→ EXERCISE PROMPT: From the line with "Given: Click the Fade behavior icon" to the line with "Given: Click Start", retype every line exactly, including those two, and leave out the rest of the data below.

........

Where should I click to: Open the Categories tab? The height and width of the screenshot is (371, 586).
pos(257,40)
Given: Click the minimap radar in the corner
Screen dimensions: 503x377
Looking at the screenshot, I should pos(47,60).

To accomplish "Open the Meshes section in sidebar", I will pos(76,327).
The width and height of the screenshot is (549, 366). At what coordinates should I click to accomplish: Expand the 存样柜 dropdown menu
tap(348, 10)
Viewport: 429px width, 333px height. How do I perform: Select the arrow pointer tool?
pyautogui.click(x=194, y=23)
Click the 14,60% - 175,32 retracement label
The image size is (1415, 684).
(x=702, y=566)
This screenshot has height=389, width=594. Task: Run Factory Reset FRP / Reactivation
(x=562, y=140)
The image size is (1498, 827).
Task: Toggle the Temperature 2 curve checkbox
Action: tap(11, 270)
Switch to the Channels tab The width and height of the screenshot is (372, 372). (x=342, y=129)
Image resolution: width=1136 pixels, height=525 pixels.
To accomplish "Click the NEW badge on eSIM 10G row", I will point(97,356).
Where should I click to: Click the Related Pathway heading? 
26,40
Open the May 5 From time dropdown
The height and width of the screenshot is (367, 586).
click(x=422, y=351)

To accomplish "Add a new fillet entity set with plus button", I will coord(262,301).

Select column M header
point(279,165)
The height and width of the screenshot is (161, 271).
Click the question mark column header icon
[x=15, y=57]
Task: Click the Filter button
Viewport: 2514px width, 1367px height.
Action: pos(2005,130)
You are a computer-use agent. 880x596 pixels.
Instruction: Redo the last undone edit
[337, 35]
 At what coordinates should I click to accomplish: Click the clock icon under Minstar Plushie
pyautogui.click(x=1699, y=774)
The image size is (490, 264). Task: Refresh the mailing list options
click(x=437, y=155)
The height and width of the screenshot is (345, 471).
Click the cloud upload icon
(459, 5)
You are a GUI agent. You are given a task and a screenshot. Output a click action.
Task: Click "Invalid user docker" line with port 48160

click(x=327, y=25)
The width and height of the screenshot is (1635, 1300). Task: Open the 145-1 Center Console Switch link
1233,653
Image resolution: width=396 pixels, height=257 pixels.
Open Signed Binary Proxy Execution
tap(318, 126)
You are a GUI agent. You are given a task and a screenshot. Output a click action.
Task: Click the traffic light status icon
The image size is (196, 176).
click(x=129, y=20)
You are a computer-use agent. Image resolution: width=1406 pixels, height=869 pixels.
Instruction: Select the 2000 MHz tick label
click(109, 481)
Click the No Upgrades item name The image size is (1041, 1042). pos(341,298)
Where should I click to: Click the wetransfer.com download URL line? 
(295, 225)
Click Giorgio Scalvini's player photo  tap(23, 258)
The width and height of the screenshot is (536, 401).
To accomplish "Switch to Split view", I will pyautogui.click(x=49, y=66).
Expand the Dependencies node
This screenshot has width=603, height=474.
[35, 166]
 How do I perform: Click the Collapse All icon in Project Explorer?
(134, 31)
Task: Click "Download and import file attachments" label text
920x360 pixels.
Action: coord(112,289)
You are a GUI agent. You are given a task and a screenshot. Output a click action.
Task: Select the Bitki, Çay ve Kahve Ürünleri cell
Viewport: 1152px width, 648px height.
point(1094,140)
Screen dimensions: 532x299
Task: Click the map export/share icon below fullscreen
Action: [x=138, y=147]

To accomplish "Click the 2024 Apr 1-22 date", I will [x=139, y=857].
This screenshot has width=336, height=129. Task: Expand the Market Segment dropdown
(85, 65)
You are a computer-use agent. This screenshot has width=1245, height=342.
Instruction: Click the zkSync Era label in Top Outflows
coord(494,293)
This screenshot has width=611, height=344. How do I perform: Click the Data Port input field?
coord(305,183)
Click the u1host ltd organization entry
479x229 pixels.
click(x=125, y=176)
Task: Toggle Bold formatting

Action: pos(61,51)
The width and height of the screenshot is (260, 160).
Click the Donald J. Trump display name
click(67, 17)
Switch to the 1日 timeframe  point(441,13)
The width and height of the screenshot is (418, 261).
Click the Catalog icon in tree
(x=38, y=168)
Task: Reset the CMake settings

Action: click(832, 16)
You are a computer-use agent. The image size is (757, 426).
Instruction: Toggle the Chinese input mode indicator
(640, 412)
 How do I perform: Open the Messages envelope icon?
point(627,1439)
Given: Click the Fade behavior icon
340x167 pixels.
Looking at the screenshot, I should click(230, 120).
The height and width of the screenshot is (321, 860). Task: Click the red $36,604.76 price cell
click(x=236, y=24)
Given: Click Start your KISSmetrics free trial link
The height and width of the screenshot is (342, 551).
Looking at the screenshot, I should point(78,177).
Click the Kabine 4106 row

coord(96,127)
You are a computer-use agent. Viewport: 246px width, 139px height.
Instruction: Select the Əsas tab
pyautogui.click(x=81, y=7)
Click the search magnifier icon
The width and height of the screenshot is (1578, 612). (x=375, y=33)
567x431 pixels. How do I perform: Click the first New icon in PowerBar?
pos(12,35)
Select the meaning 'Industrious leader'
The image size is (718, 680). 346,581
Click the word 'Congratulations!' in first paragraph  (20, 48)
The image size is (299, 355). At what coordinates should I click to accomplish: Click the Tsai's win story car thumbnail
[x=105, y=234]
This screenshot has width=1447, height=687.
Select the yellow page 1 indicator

........

→ WRITTEN ANSWER:
Given: Click the Fade behavior icon
340x167 pixels.
Looking at the screenshot, I should click(230, 120).
The height and width of the screenshot is (321, 860). Task: Click the red $36,604.76 price cell
click(x=236, y=24)
Given: Click Start your KISSmetrics free trial link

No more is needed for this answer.